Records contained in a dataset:
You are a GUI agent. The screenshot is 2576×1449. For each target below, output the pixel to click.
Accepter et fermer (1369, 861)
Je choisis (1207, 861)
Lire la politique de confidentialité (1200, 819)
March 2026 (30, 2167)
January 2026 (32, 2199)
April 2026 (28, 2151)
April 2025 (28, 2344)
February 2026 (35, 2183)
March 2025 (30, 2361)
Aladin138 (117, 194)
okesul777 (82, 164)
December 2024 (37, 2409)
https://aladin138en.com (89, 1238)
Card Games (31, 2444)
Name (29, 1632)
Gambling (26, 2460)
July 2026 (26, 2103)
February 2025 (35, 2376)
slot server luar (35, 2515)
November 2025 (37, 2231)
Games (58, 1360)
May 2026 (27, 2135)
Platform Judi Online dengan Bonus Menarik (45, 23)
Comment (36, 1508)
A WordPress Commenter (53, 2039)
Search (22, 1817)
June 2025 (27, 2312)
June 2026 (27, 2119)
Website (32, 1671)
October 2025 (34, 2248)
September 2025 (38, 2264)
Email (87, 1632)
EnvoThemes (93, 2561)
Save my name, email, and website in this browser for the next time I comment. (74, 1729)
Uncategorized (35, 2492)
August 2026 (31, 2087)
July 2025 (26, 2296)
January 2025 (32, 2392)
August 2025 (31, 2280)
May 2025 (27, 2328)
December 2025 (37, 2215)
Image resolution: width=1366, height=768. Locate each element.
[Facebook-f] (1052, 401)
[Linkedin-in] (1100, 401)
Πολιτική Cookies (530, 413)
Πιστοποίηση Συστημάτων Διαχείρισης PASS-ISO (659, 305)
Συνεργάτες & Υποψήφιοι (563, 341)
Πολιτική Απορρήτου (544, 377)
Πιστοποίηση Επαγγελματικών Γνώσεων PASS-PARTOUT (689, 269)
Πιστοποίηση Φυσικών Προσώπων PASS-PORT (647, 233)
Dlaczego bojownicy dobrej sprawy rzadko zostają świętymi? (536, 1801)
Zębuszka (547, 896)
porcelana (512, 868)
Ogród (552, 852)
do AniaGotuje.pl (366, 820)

# Your objective:
Lines holding the string "Πιστοποίηση" in the records: how many are there? Give only the number.

# Result of the exercise:
3